In the early medieval period (6th–12th centuries), diverse terrains of South Asia experienced the rise of regional political powers and the socioeconomic development that would later culminate in the formation of regions. Bengal was no exception and saw the plural strands of historical changes and developments, intertwined with each other. In terms of political process, the first phase of the strand consisted of the rise of subregional kingships after the collapse of Gupta rule in the mid-6th century and the growth of subordinate rulers under them in the subsequent centuries. It was followed by the emergence of regional kingships of the Pālas and the Candras traversing several subregions and the enhancement of their powers in relation to subordinate rulers in the period between the mid-8th century and the mid-12th century. The last phase was the integration of almost all the subregions under the Senas, with stronger control over subordinate rulers and rural society in the second half of the 12th century.

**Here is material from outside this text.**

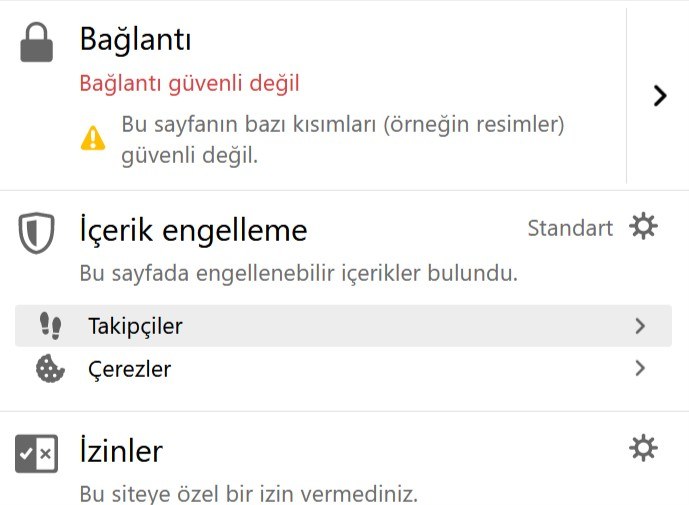This screenshot has height=505, width=689.
Task: Click the 'güvenli değil' mixed-content warning message
Action: [x=343, y=140]
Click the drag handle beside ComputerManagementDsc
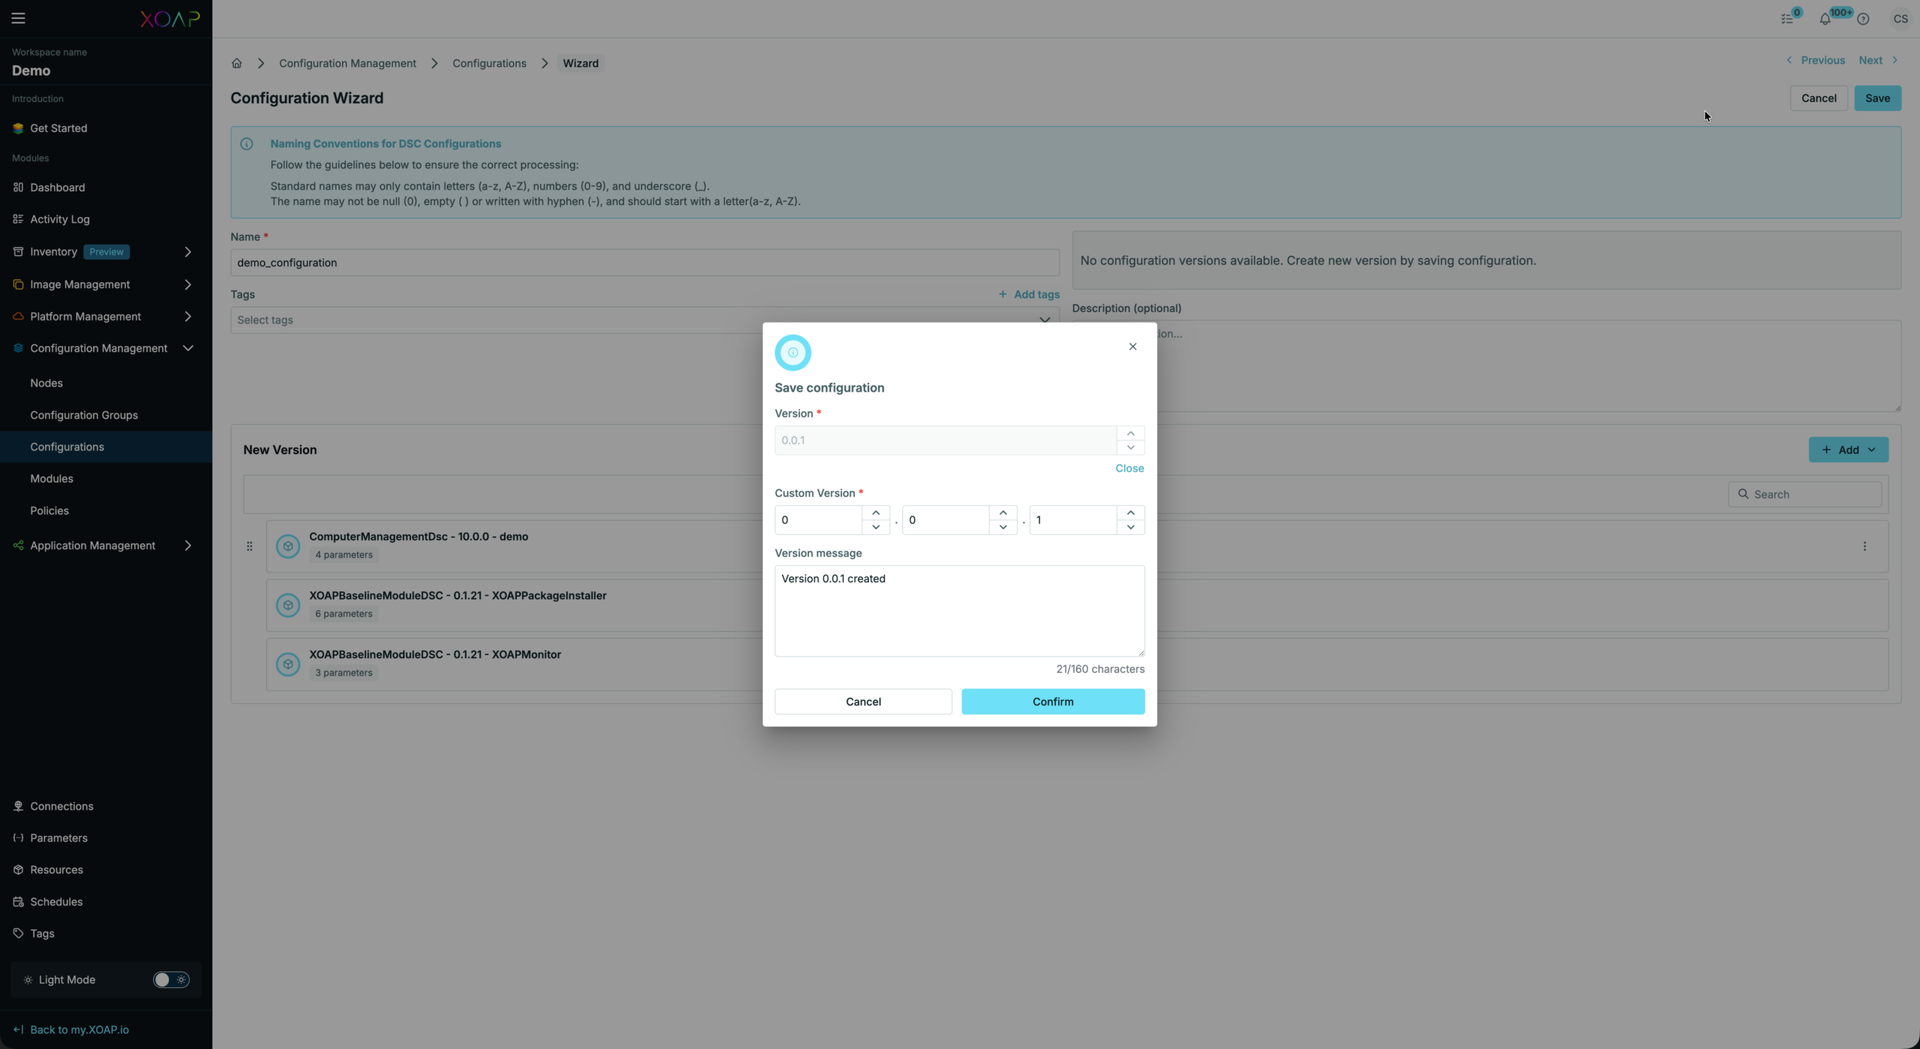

In terms of social change, the emphasis was on the hierarchization of land relations from the cultivation of moderate plots by the family labor of peasant householders to the management of large landholdings with layers of overlapping land rights, of which the bottom consisted of actual cultivation by agrarian laborers. Social change also came about through the organization of hereditary occupational groups and the systematization of their mutual relations toward a jāti order. The growth of brahmins as a group—by establishing a clearer identity and imposing their authority in social reorganization—constituted another pillar of the historical process. Political and social processes conditioned, as well as were conditioned, by the economic processes of agrarian expansion and the commercialization of rural economy, which proceeded in the subregions of Bengal in different forms and paces.